TÜRK ANAYASA HUKUKU - Ünite 8: Anayasa’nın Değiştirilmesi Özeti :
PAYLAŞ:Ünite 8: Anayasa’nın Değiştirilmesi
Ünite 8: Anayasa’nın Değiştirilmesi
Genel Olarak Anayasaların Değiştirilmesi Sorunu
Anayasal Değişmeye Yol Açan Faktörler
Genel olarak anayasal değişmeye yol açan faktörler, başka bir ifadeyle anayasal değişmenin temel dinamikleri arasında sosyal, siyasal ve ekonomik faktörler, teknolojik gelişmeler, yeni bir devletin kurulması ya da bağımsızlığını elde etmesi ve bir ülkenin siyasal rejiminde meydana gelen değişiklikler gibi durumları saymak mümkündür.
Anayasayı Yapan veya Değiştiren İktidar
Bir devletin anayasasını yapan ya da değiştiren iktidara “kurucu iktidar” adı verilmektedir. Kurucu iktidar, asli kurucu iktidar ve tali kurucu iktidar olarak ikiye ayrılır:
Asli kurucu iktidar, bir ülkenin siyasal rejiminde ihtilal, hükûmet darbesi veya ülkenin parçalanması sebebiyle bir hukuk boşluğu meydana gelmesi ya da bağımsızlığın kazanılması veya yeni bir devletin kurulması gibi durumlarda hiçbir hukuk kuralıyla bağlı olmaksızın yeni anayasayı yapan iktidara denir. Asli kurucu iktidar, sınırsız ve hukuk dışı bir olay olmasına karşılık, sosyolojik anlamda toplumdaki siyasal değer ve inançlar, siyasal güç dengesi, uluslararası ortam ve ülkenin dış ilişkileri gibi faktörlerle kendini sınırlı hissedebilir. Öte yandan, evrensel anlamda hukukun varlığının anayasadan bağımsız olduğu kabul edilirse, asli kuruculuğun tamamen hukuk dışı bir işlev olmadığı söylenebilir. Bu durumda özellikle demokratik bir kurucu iktidarın, hukukun genel ilkeleri ve insan haklarından kendini muaf tutması mümkün olmayacaktır.

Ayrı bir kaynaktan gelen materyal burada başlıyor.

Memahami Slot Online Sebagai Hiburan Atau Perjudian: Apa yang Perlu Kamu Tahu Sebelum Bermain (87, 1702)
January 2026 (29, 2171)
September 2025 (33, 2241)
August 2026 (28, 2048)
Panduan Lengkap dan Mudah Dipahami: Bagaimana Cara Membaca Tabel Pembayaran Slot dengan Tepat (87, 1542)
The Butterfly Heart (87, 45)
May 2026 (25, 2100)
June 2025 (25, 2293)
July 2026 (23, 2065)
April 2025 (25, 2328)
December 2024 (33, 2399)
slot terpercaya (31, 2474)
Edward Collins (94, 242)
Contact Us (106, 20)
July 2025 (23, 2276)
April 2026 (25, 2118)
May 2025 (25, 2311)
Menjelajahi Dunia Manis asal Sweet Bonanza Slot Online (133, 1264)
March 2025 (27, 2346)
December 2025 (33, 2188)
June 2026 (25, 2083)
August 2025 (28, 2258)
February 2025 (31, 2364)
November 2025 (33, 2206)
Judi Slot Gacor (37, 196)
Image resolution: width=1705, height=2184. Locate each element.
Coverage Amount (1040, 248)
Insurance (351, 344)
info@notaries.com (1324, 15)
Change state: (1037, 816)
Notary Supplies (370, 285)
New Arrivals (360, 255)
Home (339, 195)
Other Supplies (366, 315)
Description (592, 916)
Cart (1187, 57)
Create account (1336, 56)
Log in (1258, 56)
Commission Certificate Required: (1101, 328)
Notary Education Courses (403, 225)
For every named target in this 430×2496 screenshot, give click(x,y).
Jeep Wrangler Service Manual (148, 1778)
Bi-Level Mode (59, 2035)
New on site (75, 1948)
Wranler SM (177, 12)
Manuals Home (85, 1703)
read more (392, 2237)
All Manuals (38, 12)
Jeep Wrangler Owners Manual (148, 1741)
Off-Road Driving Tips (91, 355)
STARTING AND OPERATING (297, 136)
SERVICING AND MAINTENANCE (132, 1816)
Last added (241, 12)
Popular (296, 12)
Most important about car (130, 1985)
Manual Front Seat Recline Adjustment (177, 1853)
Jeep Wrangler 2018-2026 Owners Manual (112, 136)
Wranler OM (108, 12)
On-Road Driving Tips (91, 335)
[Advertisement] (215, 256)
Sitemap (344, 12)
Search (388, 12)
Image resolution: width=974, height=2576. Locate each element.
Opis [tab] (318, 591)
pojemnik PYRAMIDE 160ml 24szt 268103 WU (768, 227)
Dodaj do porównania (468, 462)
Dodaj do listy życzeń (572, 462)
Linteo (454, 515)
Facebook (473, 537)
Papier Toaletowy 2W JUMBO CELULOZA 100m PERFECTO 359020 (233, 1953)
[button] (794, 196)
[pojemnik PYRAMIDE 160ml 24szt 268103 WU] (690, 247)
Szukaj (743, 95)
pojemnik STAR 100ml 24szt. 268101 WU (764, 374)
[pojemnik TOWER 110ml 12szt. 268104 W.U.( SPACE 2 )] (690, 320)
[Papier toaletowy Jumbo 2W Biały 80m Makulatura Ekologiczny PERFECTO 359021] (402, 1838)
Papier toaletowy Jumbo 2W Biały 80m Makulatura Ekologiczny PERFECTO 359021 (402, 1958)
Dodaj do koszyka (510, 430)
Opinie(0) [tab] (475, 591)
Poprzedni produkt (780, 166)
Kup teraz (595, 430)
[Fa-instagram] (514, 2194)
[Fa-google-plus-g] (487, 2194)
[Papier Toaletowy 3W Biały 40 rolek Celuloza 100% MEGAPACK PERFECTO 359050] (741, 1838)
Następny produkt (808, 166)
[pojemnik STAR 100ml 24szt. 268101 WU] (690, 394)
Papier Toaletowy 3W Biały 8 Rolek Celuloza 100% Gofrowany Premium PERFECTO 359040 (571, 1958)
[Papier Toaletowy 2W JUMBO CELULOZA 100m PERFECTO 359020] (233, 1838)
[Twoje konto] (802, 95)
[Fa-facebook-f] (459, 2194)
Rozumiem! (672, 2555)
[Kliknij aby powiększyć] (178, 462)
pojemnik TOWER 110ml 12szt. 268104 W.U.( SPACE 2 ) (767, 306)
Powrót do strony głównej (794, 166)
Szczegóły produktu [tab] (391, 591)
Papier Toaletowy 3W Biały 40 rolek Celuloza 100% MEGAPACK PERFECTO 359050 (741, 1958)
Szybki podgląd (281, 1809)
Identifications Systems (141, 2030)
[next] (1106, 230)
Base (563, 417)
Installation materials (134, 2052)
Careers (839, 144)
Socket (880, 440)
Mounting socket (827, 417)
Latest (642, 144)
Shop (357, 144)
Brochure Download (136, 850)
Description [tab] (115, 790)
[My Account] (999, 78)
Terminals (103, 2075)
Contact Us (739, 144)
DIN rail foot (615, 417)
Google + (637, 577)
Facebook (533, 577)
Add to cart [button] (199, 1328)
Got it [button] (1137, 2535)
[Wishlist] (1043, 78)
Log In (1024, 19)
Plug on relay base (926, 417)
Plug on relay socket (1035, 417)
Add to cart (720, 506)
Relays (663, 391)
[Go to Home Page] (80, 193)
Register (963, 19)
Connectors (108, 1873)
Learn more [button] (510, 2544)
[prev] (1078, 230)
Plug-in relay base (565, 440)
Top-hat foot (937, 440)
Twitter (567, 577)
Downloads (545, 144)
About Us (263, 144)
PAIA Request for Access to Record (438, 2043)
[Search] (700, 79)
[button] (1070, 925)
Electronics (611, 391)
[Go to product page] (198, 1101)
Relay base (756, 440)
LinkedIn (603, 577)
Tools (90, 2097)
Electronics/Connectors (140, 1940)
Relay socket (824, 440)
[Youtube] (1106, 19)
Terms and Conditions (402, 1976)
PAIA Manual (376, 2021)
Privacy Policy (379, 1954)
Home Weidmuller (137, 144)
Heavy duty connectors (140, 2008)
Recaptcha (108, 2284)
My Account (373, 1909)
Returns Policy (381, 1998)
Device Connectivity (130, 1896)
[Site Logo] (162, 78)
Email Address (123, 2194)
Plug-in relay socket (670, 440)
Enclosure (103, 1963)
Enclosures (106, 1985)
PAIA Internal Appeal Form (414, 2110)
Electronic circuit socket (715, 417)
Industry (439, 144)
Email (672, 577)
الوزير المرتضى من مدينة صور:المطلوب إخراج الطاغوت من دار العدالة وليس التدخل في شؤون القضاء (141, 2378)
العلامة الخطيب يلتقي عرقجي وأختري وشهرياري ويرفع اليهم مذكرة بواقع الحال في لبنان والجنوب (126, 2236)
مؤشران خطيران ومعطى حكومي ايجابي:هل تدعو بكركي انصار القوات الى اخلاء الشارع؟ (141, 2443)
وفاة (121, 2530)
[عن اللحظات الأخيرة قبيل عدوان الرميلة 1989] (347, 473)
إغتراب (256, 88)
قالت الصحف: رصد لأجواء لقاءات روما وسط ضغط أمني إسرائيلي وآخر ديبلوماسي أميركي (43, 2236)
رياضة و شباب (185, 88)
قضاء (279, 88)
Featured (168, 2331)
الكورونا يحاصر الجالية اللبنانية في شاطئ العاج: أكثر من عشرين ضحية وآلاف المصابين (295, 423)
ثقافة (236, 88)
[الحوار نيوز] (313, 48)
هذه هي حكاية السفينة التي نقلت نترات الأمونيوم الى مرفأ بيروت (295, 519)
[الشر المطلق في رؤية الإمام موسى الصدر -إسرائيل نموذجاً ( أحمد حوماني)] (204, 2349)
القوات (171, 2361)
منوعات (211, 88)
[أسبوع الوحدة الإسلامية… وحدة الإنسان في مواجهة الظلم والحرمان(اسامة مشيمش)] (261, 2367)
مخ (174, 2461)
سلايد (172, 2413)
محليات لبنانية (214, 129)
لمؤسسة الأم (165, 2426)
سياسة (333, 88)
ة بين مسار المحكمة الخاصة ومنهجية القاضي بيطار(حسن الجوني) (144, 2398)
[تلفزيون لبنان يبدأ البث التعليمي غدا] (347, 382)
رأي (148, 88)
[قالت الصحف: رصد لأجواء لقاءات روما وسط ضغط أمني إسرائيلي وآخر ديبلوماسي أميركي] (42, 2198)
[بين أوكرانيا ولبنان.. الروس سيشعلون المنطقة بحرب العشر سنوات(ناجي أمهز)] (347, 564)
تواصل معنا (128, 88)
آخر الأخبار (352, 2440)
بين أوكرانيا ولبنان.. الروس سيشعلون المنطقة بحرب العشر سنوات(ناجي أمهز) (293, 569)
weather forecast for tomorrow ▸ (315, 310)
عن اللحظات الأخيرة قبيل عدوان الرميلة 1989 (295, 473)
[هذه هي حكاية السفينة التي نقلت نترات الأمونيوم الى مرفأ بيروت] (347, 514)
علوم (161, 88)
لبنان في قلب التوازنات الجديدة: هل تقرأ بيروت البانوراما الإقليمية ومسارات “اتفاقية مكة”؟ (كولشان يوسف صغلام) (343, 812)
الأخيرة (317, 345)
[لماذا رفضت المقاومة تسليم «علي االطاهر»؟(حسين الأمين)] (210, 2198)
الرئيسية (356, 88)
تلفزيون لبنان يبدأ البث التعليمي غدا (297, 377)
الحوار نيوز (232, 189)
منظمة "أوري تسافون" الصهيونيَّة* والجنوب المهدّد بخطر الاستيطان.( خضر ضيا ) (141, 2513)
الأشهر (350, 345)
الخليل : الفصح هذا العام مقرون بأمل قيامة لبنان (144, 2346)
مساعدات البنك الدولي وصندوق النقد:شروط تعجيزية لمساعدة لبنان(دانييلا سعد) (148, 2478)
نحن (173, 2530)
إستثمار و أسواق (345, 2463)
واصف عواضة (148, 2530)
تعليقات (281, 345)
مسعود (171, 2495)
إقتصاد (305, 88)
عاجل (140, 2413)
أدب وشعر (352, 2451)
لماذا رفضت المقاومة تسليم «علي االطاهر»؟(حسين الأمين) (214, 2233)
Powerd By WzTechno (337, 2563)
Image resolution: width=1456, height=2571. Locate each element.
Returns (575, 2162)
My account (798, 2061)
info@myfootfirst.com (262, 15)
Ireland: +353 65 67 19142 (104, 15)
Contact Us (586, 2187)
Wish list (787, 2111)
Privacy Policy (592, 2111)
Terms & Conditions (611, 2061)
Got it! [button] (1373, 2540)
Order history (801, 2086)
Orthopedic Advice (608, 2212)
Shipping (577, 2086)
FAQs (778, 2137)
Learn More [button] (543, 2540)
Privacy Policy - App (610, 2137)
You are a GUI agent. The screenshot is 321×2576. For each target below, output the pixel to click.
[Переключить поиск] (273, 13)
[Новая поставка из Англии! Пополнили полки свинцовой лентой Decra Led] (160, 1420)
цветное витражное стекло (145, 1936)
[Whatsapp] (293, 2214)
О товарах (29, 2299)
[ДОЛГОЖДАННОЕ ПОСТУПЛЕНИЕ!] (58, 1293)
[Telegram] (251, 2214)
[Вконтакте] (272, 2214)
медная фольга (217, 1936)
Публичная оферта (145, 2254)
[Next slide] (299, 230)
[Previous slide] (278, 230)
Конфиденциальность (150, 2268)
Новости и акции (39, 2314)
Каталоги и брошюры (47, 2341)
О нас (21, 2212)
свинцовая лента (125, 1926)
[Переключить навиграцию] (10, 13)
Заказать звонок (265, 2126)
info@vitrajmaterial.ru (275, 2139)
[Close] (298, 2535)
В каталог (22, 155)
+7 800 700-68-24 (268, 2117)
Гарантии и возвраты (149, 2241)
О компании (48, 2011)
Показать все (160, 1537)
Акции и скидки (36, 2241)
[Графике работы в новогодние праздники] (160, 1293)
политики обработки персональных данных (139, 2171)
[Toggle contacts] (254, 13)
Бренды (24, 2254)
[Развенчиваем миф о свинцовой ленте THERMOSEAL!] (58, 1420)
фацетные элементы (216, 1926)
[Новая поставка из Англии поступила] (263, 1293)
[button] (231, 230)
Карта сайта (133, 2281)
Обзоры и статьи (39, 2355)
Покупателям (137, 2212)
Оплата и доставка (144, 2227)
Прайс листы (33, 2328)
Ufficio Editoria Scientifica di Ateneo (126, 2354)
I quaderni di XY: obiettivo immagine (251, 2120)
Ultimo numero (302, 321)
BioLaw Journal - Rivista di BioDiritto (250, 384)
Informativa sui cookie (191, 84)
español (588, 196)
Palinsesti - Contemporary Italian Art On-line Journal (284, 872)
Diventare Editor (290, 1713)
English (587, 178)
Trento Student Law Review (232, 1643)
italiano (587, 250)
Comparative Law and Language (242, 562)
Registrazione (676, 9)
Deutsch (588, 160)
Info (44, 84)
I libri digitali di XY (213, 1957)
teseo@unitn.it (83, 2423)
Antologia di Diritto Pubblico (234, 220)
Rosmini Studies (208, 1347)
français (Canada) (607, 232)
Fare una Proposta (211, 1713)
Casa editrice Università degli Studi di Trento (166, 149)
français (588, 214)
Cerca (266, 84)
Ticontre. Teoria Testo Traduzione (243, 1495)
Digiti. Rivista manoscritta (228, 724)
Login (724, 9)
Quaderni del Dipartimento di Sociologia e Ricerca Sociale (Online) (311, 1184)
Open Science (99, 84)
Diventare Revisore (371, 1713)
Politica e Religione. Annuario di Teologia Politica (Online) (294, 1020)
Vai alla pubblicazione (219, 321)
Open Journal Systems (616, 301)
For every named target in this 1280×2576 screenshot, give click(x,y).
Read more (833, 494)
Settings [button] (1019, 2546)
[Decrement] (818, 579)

Tali kurucu iktidar ise, bir ülkenin anayasasını, mevcut anayasal kural ve usuller çerçevesinde tümden yenileyen ya da değiştiren iktidara denir. Asli kurucu iktidarın aksine, tali kurucu iktidar hukuken sınırlı bir iktidar olup yaptığı yeni anayasa ya da anayasa değişiklikleri, geçerliliğini yürürlükteki anayasadan alır. Tali kuruculuk işlevi, bağımsız olmayıp yürürlükteki anayasadan türediği için “türev kurucu iktidar” olarak da adlandırılmaktadır. Anayasa’nın zaman içerisinde ortaya çıkan yeni gelişmelere uyarlanabilmesi için değişmesi gerektiğinden, hangi yöntemlere göre değiştirilebileceği de anayasada belirtilmektedir. Bir ülkenin normal yasama organının anayasayı değiştirebileceği, ancak yeni bir anayasa yapamayacağı yolunda görüşler olmakla birlikte, bu yaklaşım tümüyle hukuki dayanaktan yoksundur. Anayasa ile yetkilendirilen normal bir yasama organı da kurucu meclis niteliğine sahiptir. Darbe dönemlerinde öncelikle yürürlükteki anayasa ve mevcut seçilmiş parlamento ortadan kaldırıldığından, darbeciler yeni anayasayı hazırlarken hukuken hiçbir kuralla bağlı değildirler ve dolayısıyla da uymak zorunda oldukları usul kuralları da yoktur. Bu dönemlerdeki kurucu meclisler de bu nedenle “asli kurucu meclis” olarak adlandırılır. Buradaki “aslilik” üstünlüğü değil, hukuk-dışılığı ifade eder. Buna karşılık, normal demokratik dönemlerde anayasayı ülkenin parlamentosu değiştirir ve bunu yaparken anayasadaki usul kurallarıyla bağlı olduğundan “tali kurucu meclis” olarak adlandırılır. Dolayısıyla demokratik olarak seçilmiş normal meclisler gerekli usule uyarak pekâlâ yeni bir anayasa da yapabilirler.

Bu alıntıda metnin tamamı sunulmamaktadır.